How to interpret confidence intervals (correctly)

January 18, 2026 · 3 min read · stats

Confidence intervals

Confidence interval is a range of values that is likely to contain an unknown population parameter. If we were to repeat an experiment or a sampling process many times and calculate a confidence interval each time, 95% of those generated intervals would contain the true population parameter.

Here we visualize our confidence interval when we sample multiple times from a true population. The true population is a normal distribution with mean 100 and standard deviation of 15.

np.random.seed(42)  
pop_mean = 100      # True population mean
pop_std = 15       # True population standard deviation
n_samples = 50      # Number of times we draw a sample
confidence = 0.95   # 95% Confidence Level

Here is the result of our confidence interval visualization using 30 sample size:

Small Sample CI

Figure 1: Confidence Interval with small sample size

We can see that of all the 50 sampling process, we have 3 confidence interval that does not contain the true population mean. This is in line with the 95% confidence level, where we expect 5% of the intervals to not contain the true population parameter.

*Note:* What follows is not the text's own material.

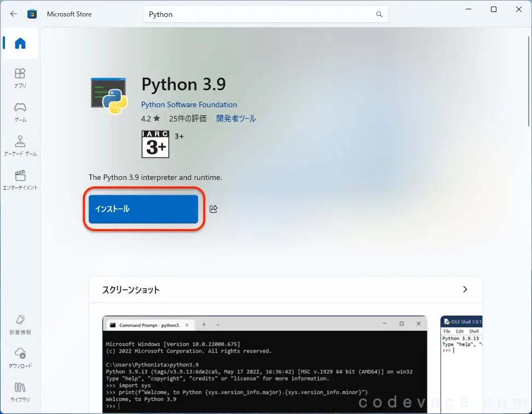Open the Command Prompt screenshot thumbnail
Screen dimensions: 532x414
pos(264,365)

Here we look at the result of our confidence interval visualization using 100 sample size:

Large Sample CI

Figure 2: Confidence Interval with large sample size

With larger sample size, we expect to have more confidence intervals that contain the true population parameter. This is because larger sample size provides more information about the population, leading to more accurate estimates of the population parameter.

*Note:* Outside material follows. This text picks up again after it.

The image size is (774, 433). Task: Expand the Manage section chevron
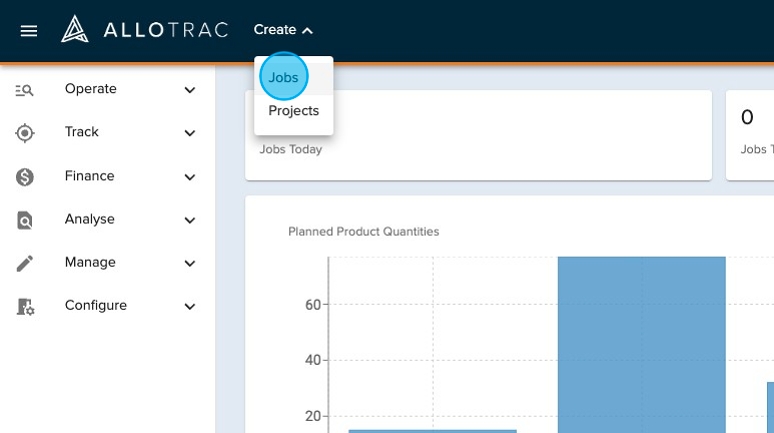tap(190, 263)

In the real world, we almost never have the luxury of repeating an experiment multiple times to see the distribution. We get one shot, one dataset, and one set of results. We can then turn to the Central Limit Theorem (CLT) to treat our single experiment as if it were part of that multiple sampling process. The Central Limit Theorem (CLT) states that the distribution of sample means will approach a normal distribution as the sample size increases, regardless of the shape of the population distribution. With the assumption that our single experiment is “typical” and not one of the rare outliers, we can use the CLT to construct a confidence interval for our population parameter and further do hypothesis testing from it.

Confidence intervals in linear regression

When doing linear regression, we also got confidence intervals and standard deviation for our estimated parameters. The standard deviation is calculated as such:

\[\hat{\sigma}^2 = \frac{\sum (y_i - \hat{y}_i)^2}{n - k}\] \[\text{Var}(\hat{\beta}) = \hat{\sigma}^2 (X^T X)^{-1}\] \[SE(\hat{\beta}_j) = \sqrt{\text{Var}(\hat{\beta}_j)}\]

where $\hat{\sigma}^2$ is the residual variance of the error term, $X$ is the independent variables, and $k$ is the number of parameters in the model.

Now, how can we interpret confidence intervals and standard deviation in linear regression?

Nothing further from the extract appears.